Lavaca Sting, “Rollo,” a twenty-year-old gelding, will be her mount for the biggest breakaway stage in pro rodeo.
Rickie, who lives in Martin, S.D., never intended for Rollo to be her main mount.
While in college at Tarleton State University in Stephenville, Texas in 2019, she needed a practice horse. Her assistant coach directed her to another team member, who had a horse to sell.
She rode him and really liked him, even though he was “a little goofy.”
And he was blind in his left eye. Rickie was unsure she wanted to buy the bay. But a family friend who was with her said, “if you don’t write the check, I’m going to write it.”

Rickie breakaway ropes at the Killdeer, N.D. rodeo, aboard Rollo, who is blind in his left eye. Photo by Chuck Miner.
So she bought him and brought him home. Then when her good horse was out for six months, Rollo was all she had.
“He took off,” she said. “He became my main mount right away. And he never lost that spot again.”
Rollo’s vision loss in his left eye is due to moon blindness; veterinarians don’t think his other eye will be affected.
It does affect his breakaway runs, Rickie said. He cocks his head differently, and he has to stand in the box differently. “If I square him, he can’t see the calf.” Once the calf is out of the chute, he’s fine. “He was trained to run straight to the left hip” of the calf. His blindness “doesn’t phase him at all in the infield.”
She has noticed that shadows in the arena cause him to struggle a bit, but horse and rider have learned to compensate.
“I sometimes have to rein him more, to help set him up behind the calf, and then he’s fine.”
Rollo has a good heart, Rickie said. “He’s the hardest trying horse I have. And he loves to eat and minds his own business. When it’s game time, he knows it’s game time. But when he’s done, he’s like, let’s go back to the trailer and hang out.”

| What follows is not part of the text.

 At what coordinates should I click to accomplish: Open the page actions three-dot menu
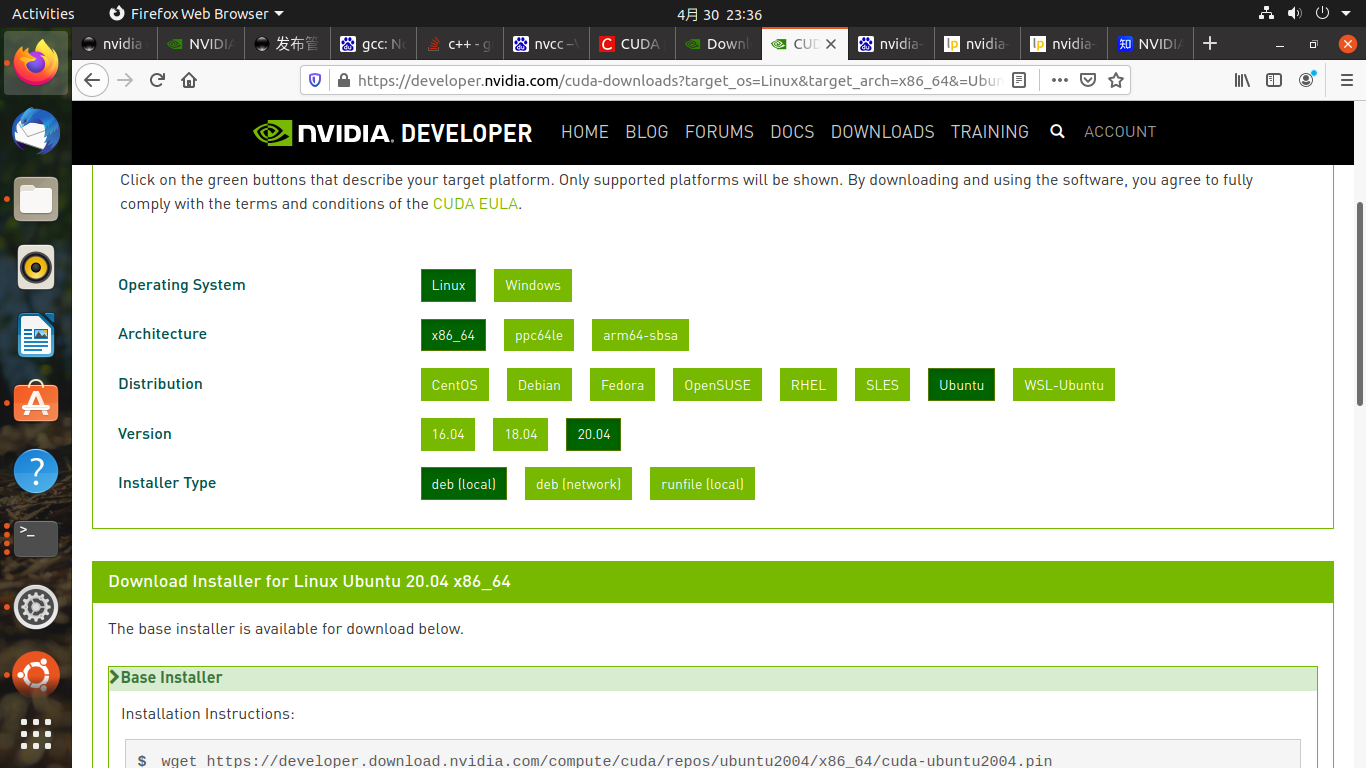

His loss of sight in the left eye is a blessing, she said. He’s able to see the calf with his good eye. “It’s actually a good eye to be blind in.”
Rollo is easy going, with no special breeding.
“He’s a pretty simple man.”

Rickie and her breakaway horse Rollo.
About Ruth Nicolaus
Ruth is a rodeo publicist who loves the Great Plains and its people. She can be found behind the chutes at a rodeo, working in her flower garden, or cooking, some of her favorite things to do....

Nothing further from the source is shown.